I seriously love today.

Just a few miles from my house, the LA Kings are gearing up for their Stanley Cup victory parade.  I will forever and ever be a Colorado Avalanche fan (you can take the girl out of Colorado…) but there’s something fantastic about being in my adopted home city, celebrating together like this.

And I’m curled up on my couch writing today, the World Cup playing in the background. The world is watching and celebrating. And I’m really sure that if I wanted to, I could walk down my street to one of our local sports bars at noon and watch the game with a bunch of people I don’t know, but who would immediately become great friends.  But I should probably eat lunch before I hit a sports bar, you know?

I’ll be the first person to admit that I am not the most sports-inclined of us all. 

I broke my hand playing soccer when I was younger.  I tore tendons running across a level floor.  God did not grace me with the athletic gene, it would seem.

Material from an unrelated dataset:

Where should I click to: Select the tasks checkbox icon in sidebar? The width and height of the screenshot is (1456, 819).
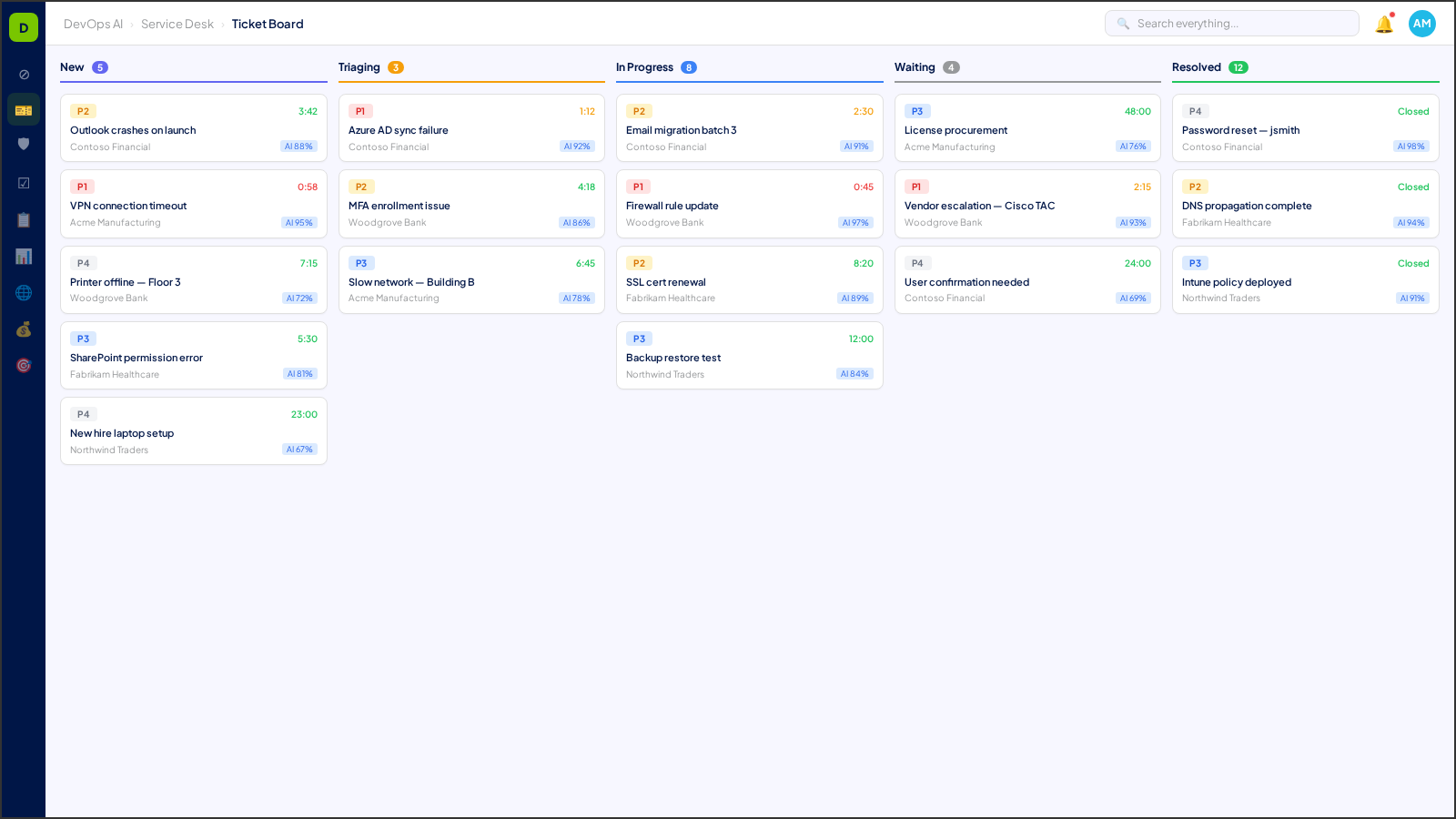23,182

But I am all about the stories that come out of events like the World Cup.  It’s like the Olympics all over again.  These athletes have been preparing for this moment their entire career – their entire lives.  They have nothing to lose and everything to gain — and they play like it.  Now is not the time to hold back — now’s the time to run that 4 minute mile they’ve been dreaming about their entire lives.   (Mixed metaphor? Maybe.)

There’s also something glorious about a world at war, pausing to play beautifully together.

Just for a brief moment, we are all humans together. 

Just humans. Together.

I think it’s this same feeling that’s drawn me to all things NASA– and space-related.  I dream about off-planet colonies, and Neil Armstrong & Buzz Aldrin have always been two of my heroes. They are stories of great adventurers, of men and women the world over — living at the very top of their skills, miraculously accomplishing the thing that was impossible yesterday.  The most recent episode of Mad Men totally nailed the excitement of the world coming together to watch a beautiful leap forward. And even though I know that story backwards and forwards — I was totally in that moment.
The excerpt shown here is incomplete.